_What to work on_
Would you output the entries below only from the line containing "1200x675 pixels. How" through the line containing "Toggle the Unique", exactly as they stand and with both ends included?

↓

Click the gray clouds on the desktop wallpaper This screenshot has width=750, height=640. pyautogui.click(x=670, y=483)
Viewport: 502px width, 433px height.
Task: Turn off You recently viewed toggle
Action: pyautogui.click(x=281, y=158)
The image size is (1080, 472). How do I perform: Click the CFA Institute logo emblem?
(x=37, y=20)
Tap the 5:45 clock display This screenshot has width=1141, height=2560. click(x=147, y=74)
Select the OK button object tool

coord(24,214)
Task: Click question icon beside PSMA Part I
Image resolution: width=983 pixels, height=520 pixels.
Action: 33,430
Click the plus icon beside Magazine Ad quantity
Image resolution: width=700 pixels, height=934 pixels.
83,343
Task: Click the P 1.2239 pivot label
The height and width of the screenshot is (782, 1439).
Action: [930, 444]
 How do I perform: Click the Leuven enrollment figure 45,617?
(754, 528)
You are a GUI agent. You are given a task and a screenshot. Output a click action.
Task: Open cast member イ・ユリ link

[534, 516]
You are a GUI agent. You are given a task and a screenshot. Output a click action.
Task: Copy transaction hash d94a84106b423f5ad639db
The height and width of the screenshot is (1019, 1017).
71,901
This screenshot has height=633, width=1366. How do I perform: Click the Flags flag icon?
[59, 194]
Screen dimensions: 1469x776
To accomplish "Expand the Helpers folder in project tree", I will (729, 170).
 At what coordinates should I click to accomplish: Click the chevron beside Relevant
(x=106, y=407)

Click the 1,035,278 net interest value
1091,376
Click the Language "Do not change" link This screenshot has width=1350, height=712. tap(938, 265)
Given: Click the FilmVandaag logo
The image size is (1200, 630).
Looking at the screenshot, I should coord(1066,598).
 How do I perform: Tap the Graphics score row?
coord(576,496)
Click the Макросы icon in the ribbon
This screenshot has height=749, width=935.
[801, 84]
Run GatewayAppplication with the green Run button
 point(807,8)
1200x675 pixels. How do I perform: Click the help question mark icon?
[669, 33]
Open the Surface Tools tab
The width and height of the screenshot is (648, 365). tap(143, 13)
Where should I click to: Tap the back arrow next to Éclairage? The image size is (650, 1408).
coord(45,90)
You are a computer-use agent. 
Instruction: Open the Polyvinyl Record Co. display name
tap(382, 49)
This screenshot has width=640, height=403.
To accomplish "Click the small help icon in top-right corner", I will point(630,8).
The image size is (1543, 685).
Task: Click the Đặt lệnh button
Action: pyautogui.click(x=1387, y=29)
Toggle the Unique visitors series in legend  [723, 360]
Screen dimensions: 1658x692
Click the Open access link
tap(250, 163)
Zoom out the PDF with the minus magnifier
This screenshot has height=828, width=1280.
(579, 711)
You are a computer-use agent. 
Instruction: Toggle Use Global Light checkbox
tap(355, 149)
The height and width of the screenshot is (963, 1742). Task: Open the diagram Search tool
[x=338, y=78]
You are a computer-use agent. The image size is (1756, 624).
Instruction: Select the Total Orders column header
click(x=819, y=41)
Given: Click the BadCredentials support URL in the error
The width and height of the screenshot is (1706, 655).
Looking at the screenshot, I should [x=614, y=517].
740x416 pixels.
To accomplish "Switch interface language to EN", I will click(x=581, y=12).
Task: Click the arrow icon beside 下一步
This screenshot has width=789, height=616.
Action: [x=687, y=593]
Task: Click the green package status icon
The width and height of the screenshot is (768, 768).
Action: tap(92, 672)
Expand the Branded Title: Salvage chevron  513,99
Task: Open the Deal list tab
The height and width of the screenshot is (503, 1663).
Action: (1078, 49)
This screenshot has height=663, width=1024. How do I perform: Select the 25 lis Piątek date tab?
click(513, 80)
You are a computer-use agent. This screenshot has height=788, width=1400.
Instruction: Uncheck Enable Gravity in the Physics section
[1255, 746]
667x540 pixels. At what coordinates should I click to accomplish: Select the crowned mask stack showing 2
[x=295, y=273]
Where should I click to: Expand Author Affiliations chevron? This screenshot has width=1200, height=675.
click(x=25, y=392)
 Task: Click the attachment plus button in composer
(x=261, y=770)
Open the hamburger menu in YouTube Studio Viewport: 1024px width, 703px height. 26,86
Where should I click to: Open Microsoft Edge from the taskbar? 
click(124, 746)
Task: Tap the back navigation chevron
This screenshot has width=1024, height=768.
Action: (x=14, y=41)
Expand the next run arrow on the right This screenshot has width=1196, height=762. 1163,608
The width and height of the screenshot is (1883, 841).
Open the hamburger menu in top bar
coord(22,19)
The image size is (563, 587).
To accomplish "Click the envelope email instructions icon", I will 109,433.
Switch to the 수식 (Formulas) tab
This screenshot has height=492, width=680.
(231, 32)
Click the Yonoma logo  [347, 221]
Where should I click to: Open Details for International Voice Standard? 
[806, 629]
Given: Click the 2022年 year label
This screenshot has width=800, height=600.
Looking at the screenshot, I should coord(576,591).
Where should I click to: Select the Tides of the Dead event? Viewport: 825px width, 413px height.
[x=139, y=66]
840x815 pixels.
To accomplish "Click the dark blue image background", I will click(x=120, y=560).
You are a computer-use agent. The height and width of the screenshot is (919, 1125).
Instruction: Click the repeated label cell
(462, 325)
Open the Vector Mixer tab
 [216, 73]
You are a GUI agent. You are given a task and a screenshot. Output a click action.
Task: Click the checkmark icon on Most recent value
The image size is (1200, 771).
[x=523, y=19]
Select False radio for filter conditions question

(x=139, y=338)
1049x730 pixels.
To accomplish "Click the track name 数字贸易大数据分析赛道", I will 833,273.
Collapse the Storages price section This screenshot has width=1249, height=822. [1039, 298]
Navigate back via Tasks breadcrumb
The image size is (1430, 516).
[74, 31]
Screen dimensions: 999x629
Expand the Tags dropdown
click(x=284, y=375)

↑

_Exercise response_
1200x675 pixels. How do I perform: Click the help question mark icon?
[669, 33]
Open the Surface Tools tab
The width and height of the screenshot is (648, 365). tap(143, 13)
Where should I click to: Tap the back arrow next to Éclairage? The image size is (650, 1408).
coord(45,90)
You are a computer-use agent. 
Instruction: Open the Polyvinyl Record Co. display name
tap(382, 49)
This screenshot has width=640, height=403.
To accomplish "Click the small help icon in top-right corner", I will point(630,8).
The image size is (1543, 685).
Task: Click the Đặt lệnh button
Action: pyautogui.click(x=1387, y=29)
Toggle the Unique visitors series in legend  [723, 360]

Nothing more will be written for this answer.